Finished these socks two days ago – definitely bright! Into the “give-away” stash. I have a number of pairs of yellow socks in my sock drawer; no need (no room) to add another!
Just finished (well, I’ve still have to hand stitch the hidden binding in place). It took several days to do the thread painting – using decorative stitching around each fabric circle, embellishing the flower centres with embroideries, adding leaves, and stitching the detail in the foreground at the bottom of the piece.
Here you can see more of the stitching detail – many decisions: what thread colour, which stitches, stitch dimensions. Most of the centre embroideries I’d already set up from a previous floral hanging but they had to be adapted to fit these smaller centres.
This was the image that inspired the piece:
The piece by Marieka Diepenveen is a watercolour. I particularly liked the irregular concentric blue flower shapes and the tiny leaves growing out of the variable green vegetation. I added more colour and adjusted the dimensions and my circles are regular. My vegetation was dictated by the batik I chose to use which had greenery shapes. I might try another where the flower shapes are irregular….
I started this textile wall art piece on Jan 23. I managed to get the basic appliqués in place and then I was stumped. Before I could embellish the raw edge shapes I had to figure out some way of stitching “stems” for the “flowers”. I thought about cutting narrow strips of various green fabrics, using yarn (yarn couching – using decorative stitches to tack the yarn in place), even stitching over very narrow ribbon. The issue was the colours I’d used in the vegetation at the bottom of the piece which limited my options. I spent time sporadically playing around with decorative stitches but nothing seemed to set up the effect I was after. I had no suitable green/brown yarn in my stash. And trying to force ribbon into gentle curves, even if I could come up with a suitable colour, wasn’t going to work, either.

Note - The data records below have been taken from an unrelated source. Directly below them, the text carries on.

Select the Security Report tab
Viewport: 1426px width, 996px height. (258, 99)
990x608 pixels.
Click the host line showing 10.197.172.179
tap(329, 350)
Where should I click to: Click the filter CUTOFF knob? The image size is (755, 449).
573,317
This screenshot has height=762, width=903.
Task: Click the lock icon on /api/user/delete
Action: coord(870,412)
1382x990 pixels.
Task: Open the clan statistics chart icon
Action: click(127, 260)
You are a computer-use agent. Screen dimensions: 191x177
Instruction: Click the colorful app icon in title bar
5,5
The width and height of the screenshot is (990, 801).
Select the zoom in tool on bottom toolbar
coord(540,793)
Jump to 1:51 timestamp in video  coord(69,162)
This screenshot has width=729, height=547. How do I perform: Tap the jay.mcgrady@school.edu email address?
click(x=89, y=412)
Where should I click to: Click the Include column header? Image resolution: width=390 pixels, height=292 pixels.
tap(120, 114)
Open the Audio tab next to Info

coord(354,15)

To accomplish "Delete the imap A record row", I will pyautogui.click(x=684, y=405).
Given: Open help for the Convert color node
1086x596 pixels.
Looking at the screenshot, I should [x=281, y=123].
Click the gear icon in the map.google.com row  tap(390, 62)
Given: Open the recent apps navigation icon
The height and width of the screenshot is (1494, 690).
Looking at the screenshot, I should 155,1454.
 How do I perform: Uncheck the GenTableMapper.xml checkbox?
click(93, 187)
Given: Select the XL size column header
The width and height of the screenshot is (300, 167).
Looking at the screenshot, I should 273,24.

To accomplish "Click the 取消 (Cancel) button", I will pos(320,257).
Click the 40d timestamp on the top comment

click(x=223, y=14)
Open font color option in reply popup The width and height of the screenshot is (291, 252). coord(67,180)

After finishing a pair of black corduroy pants this morning (more about that in another post), I picked up my stitching sampler, played with a few more decorative stitches and then decided I’d just repeat rows of straight stitching! I practiced a bit. I matched thread colours with the fabric at the bottom of the hanging and started in.
This is as far as I’ve got at the moment. Those stems need small leaves of some sort – I intend to work those in last. Next will be embellishing the raw edges of each layer of the flowers to permanently attach them to the backing.
You get the idea here. The vegetation at the bottom also needs a lot more embellishing but that, too will come after I’ve worked on the flowers and flower centres.
I thought it was the COVID-19 Rapid Test Kit building that had interfered with my working on this piece. It wasn’t. It was my not knowing how to do the stems/leaves that had me stopped. I feel like I’m being creative again. Finally!